PASSAGE PROVIDED:
▬▬▬

Manual power generators provide power to the most basic equipment in need - radios and radio beacons, cell and smartphones, navigation lights an similar. They provide tens of watts of power and they are not suitable for charging main boat battery - while providing 2-3 Amps, they would require 10 hours to charge the 12V battery with 20-30Ah. However, if you are unable to start the main engine manually due to weak battery, recharging it with just 5-10Ah is sometimes more than enough to bring the battery to life just enough to start the main engine - if that is the case, after starting the main engine, go to the nearest port and don't turn off your main engine until you are safe in the harbor (after which, you will find some good electrician to check your electric system). Read more on Manual Power Generators.
Fuel cells are new 'toys for big boys' :) They use fuel to produce electricity with efficiency reaching 70-80% easily - for comparison, the best diesel engines rarely can achieve 45% efficiency, with 35-40% being normal; petrol engines are even less efficient. However, fuel cells are still very expensive and if you run out of fuel, guess what - they don't work, no matter how expensive they are :)
Flow batteries are something totally new - personally I don't think that we will see them on the boats soon.

▬▬▬

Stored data
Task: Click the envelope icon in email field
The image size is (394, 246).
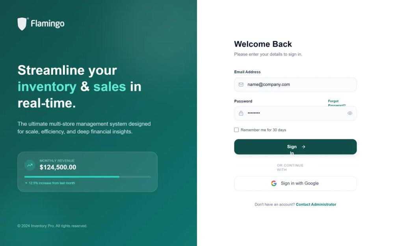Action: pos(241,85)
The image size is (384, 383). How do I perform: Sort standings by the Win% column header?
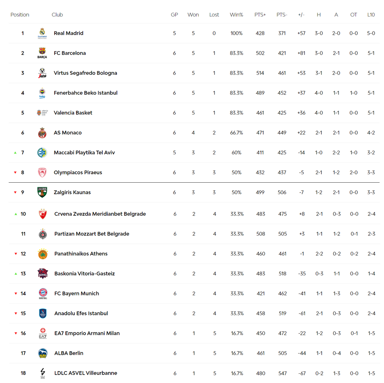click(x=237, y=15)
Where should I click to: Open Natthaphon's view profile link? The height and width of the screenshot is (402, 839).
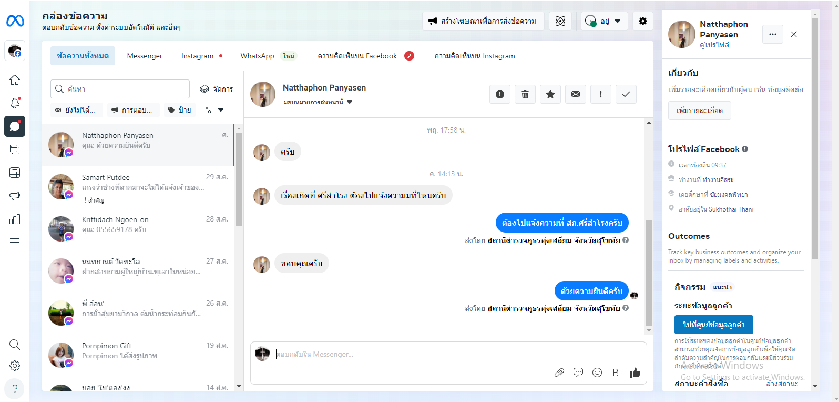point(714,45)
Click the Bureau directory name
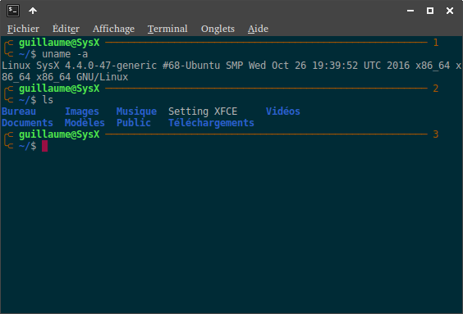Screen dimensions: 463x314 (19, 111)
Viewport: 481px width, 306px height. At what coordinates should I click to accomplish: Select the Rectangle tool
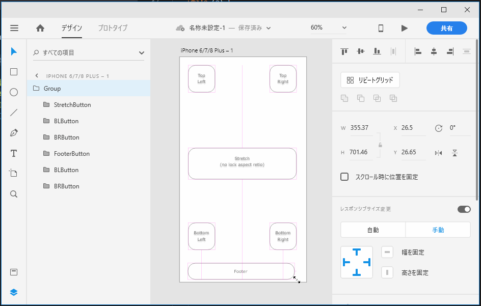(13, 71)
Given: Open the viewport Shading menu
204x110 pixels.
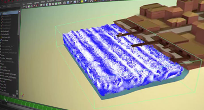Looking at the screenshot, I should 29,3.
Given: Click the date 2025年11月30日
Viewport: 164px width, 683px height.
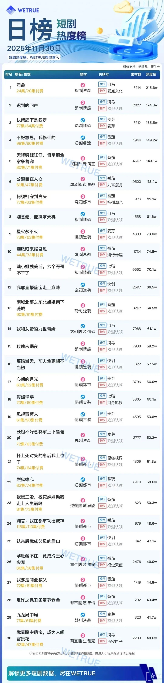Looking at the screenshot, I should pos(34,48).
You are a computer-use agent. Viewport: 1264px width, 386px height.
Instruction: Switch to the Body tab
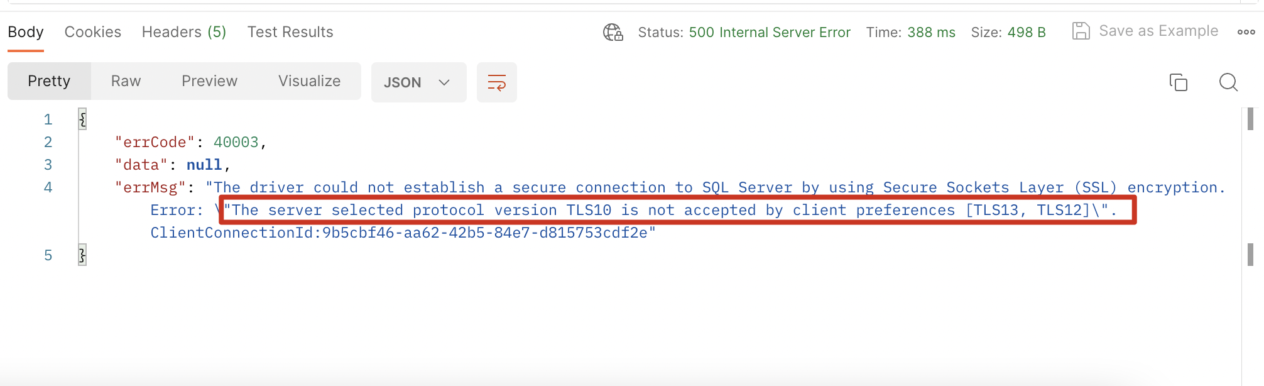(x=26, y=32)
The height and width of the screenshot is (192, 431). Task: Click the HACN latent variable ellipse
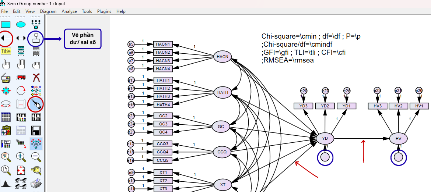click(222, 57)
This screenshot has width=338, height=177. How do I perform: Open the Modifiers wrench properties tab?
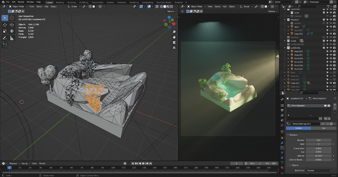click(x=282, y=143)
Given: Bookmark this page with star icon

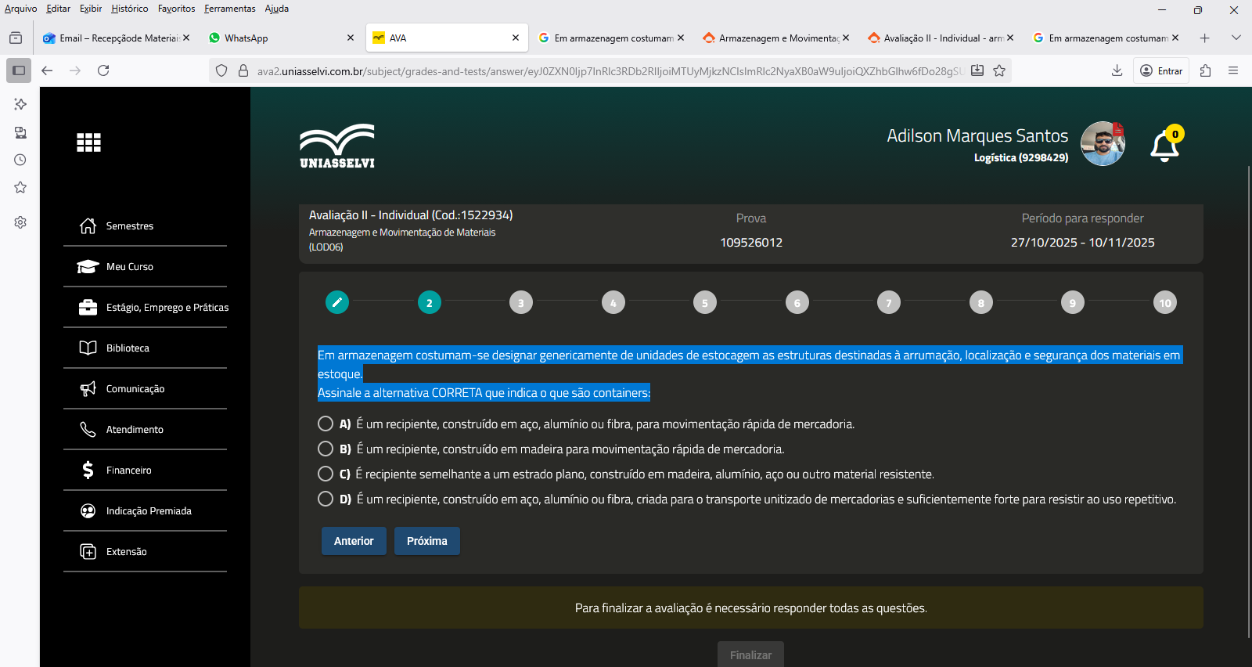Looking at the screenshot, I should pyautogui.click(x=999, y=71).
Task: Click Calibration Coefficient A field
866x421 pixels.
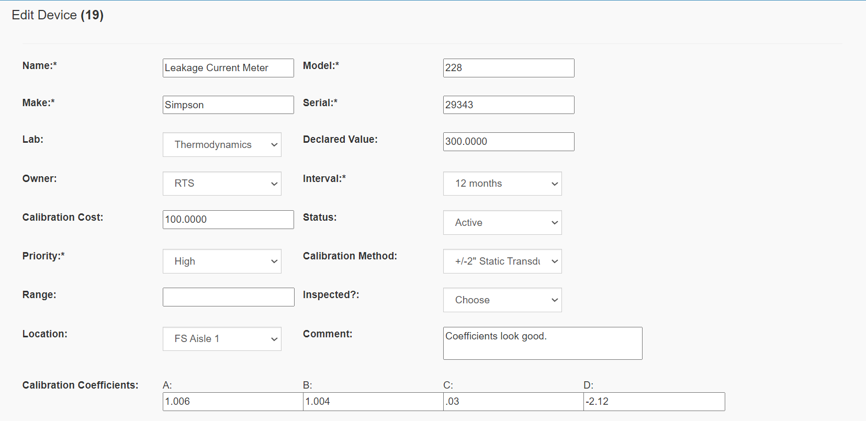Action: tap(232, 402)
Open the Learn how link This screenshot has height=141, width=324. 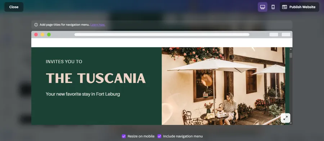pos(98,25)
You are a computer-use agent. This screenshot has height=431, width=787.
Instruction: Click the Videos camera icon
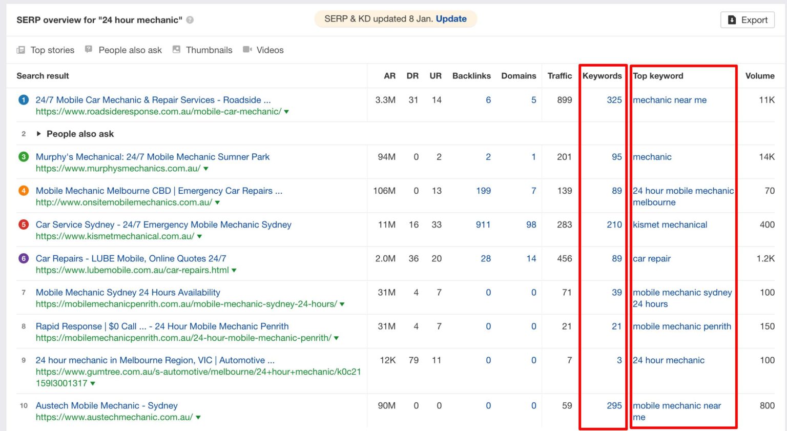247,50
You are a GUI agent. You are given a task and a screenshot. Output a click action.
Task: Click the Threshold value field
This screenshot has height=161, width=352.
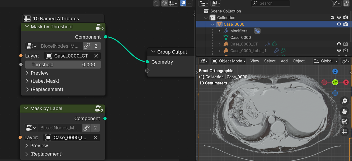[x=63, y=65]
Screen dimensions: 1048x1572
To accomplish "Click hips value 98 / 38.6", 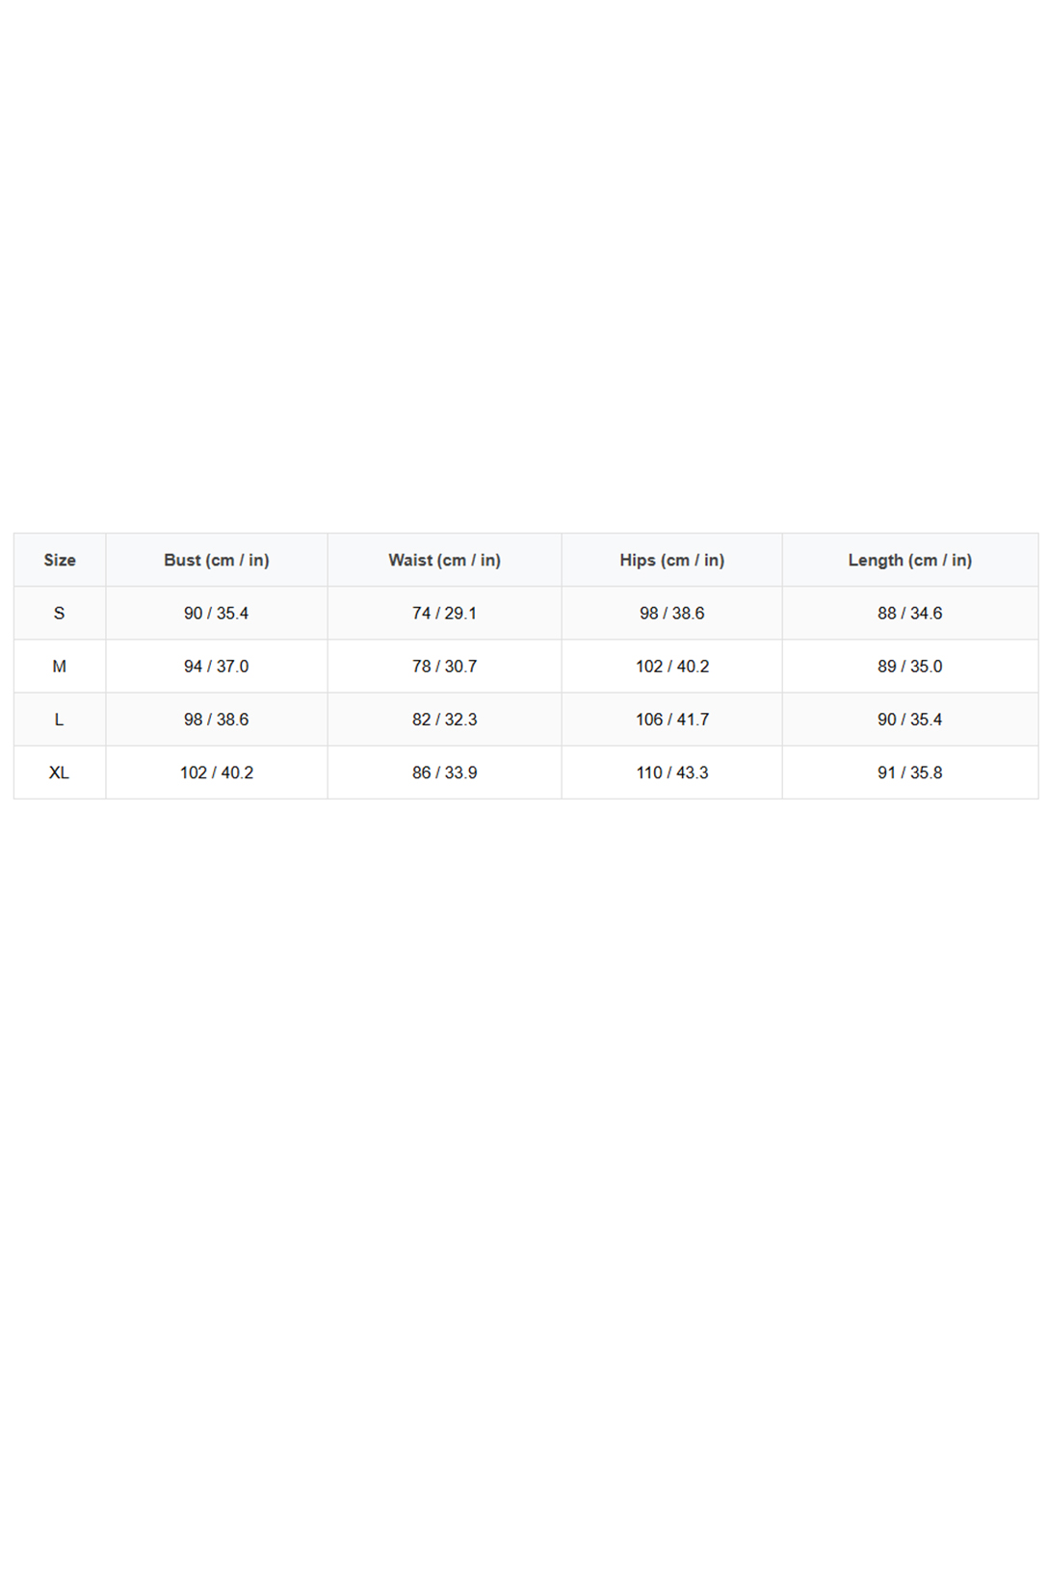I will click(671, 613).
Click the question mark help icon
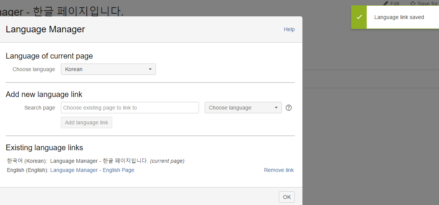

▬▬▬

DIRECTIONS:
1 > Please quote the passage on boat power sources, starting with "Manual power generators provide" and going on through "Manual Power Generators.".
2 > According to the passage on boat power sources, what efficiency do fuel cells easily reach when producing electricity from fuel?
3 > Carry on the passage on boat power sources from its final sentence.

RESPONSES BY TASK:
1 >
Manual power generators provide power to the most basic equipment in need - radios and radio beacons, cell and smartphones, navigation lights an similar. They provide tens of watts of power and they are not suitable for charging main boat battery - while providing 2-3 Amps, they would require 10 hours to charge the 12V battery with 20-30Ah. However, if you are unable to start the main engine manually due to weak battery, recharging it with just 5-10Ah is sometimes more than enough to bring the battery to life just enough to start the main engine - if that is the case, after starting the main engine, go to the nearest port and don't turn off your main engine until you are safe in the harbor (after which, you will find some good electrician to check your electric system). Read more on Manual Power Generators.

2 > 70-80%

3 >
IMHO - it is vital to have good and reliable main engine with alternator that can recharge your batteries while running. To be sure, add smaller solar panel and if you have room on your boat one to two wind turbines. They are more than enough for most applications. After all, if you find yourself in emergency, you have a radio and some flashlights that are powered with internal batteries that can operate at least 4-8 hours without recharging, right?
Battery Cell Reversal
In order to achieve higher voltage, cells are connected in series - to create 12V battery, 6 lead-acid cells are connected in series. When under load, they provide electric current that is 'pushed' by the battery cells.
But, those 6 cells don't have the same capacity and if drained very low, some of the cells can 'push' the current through a fully discharged cell in the direction which tends to discharge it even further - cell reversal occurs - what was positive plate, becomes negative plate and vice versa. Cell reversal causes irreversible chemical reactions, resulting in permanent damage to the cell. And most often, when single cell is damaged, entire battery needs replacement.
Charging Currents and Risk of Explosion
When charging lead acid batteries be sure not to charge them with high currents - check manuals that came with your battery.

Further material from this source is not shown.